DATA TO EXAMINE section start

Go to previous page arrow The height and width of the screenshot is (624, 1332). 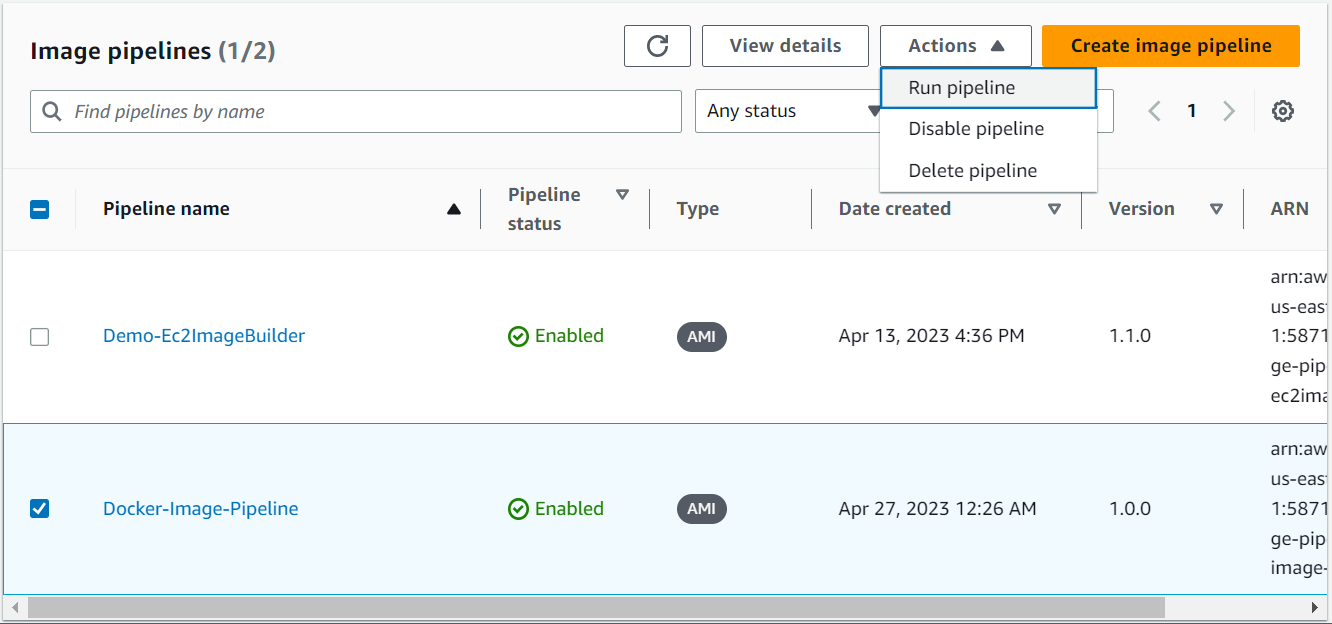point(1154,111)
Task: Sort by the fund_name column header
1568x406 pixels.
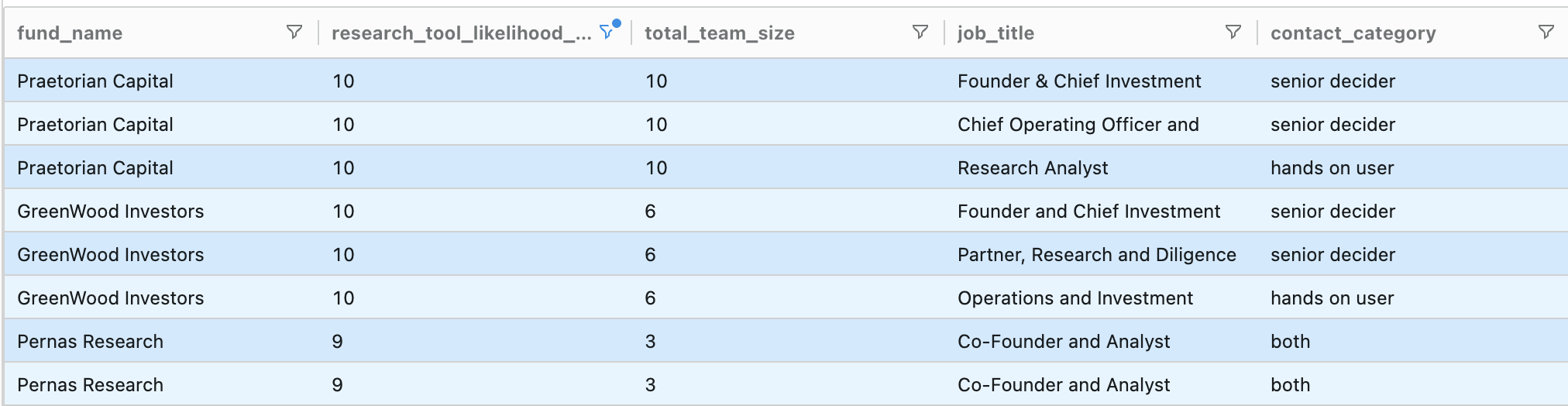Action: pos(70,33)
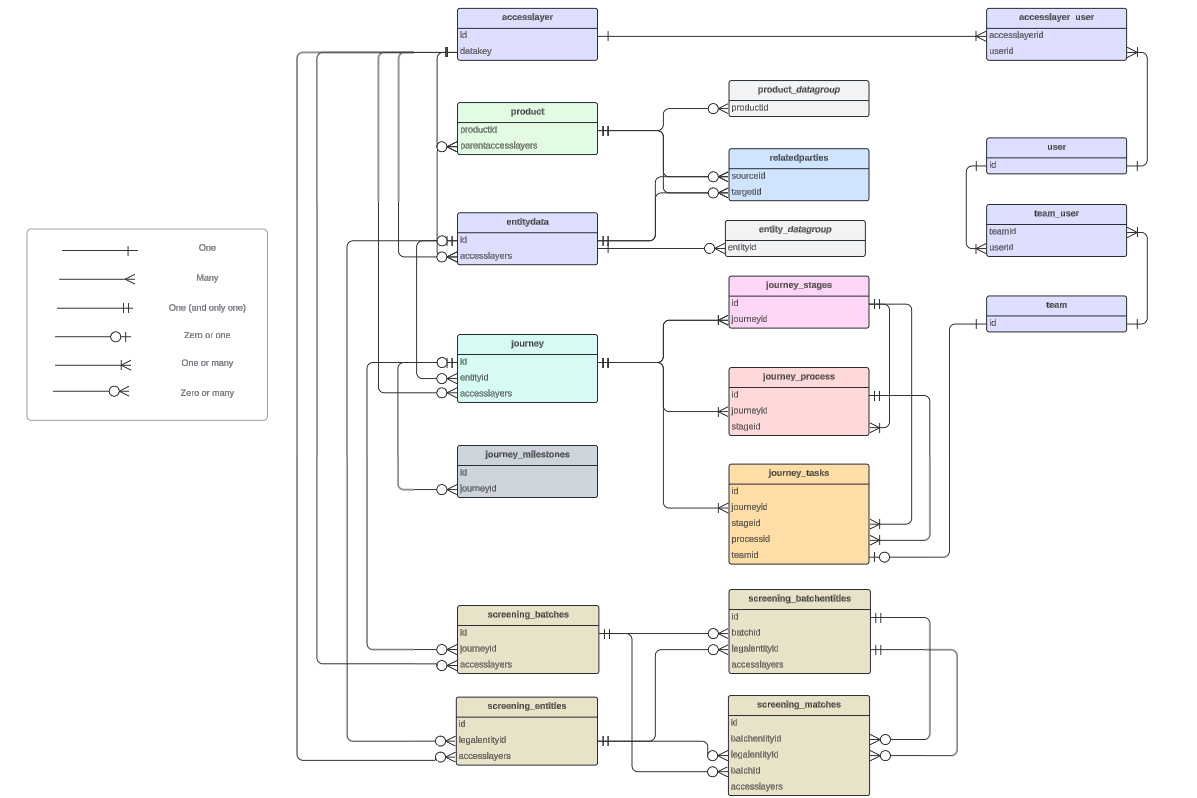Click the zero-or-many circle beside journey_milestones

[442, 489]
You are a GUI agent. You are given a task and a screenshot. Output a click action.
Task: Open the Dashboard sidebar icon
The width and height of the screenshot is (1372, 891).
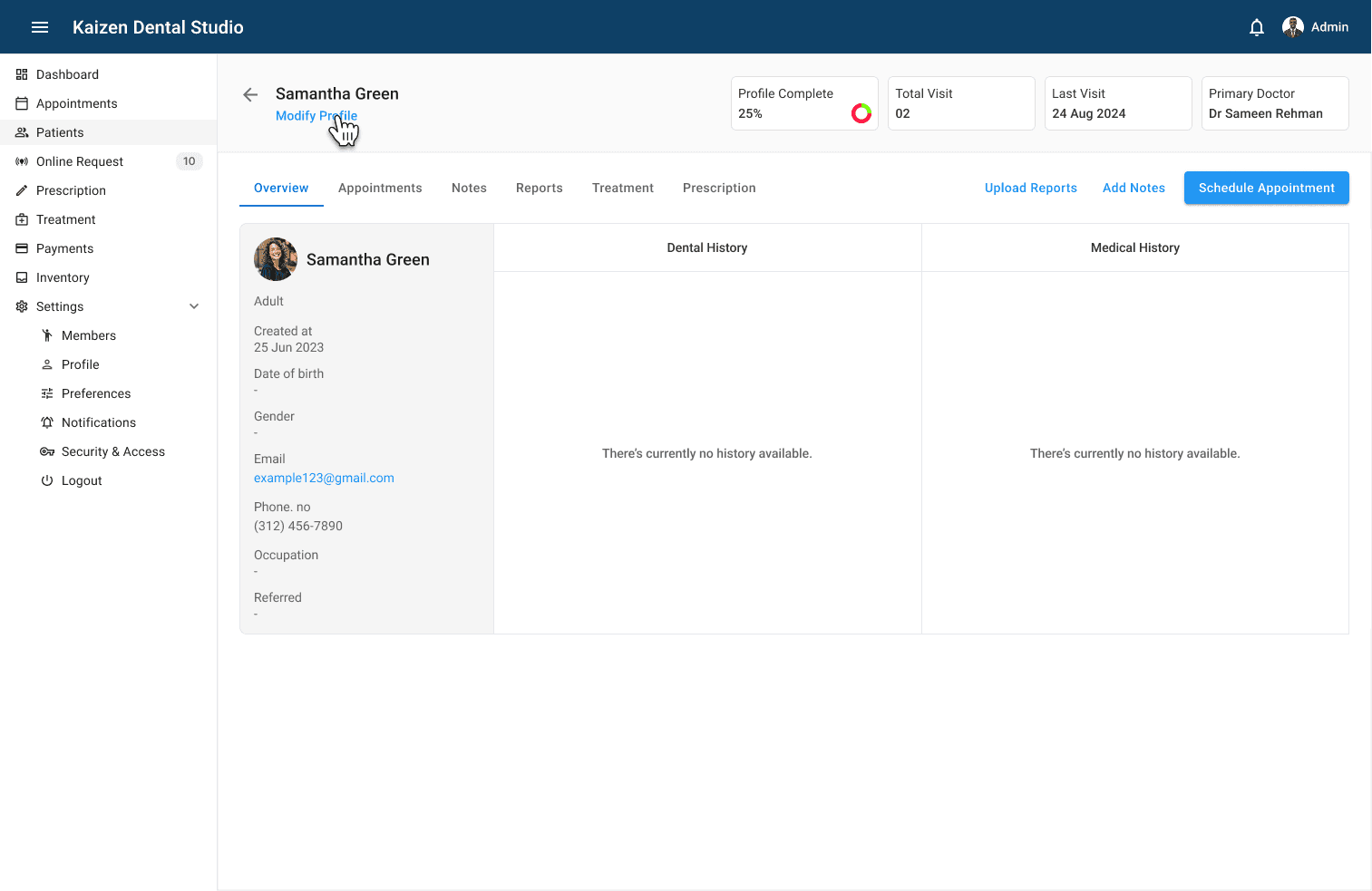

DATA TO EXAMINE section end

- PROBLEM TO SOLVE: Give again, word for word, only the lines from the one with "You are a GUI" through the last line of the entries, both included; no pictures go in the copy.

- SOLUTION:
You are a GUI agent. You are given a task and a screenshot. Output a click action.
Task: Open the Dashboard sidebar icon
The width and height of the screenshot is (1372, 891).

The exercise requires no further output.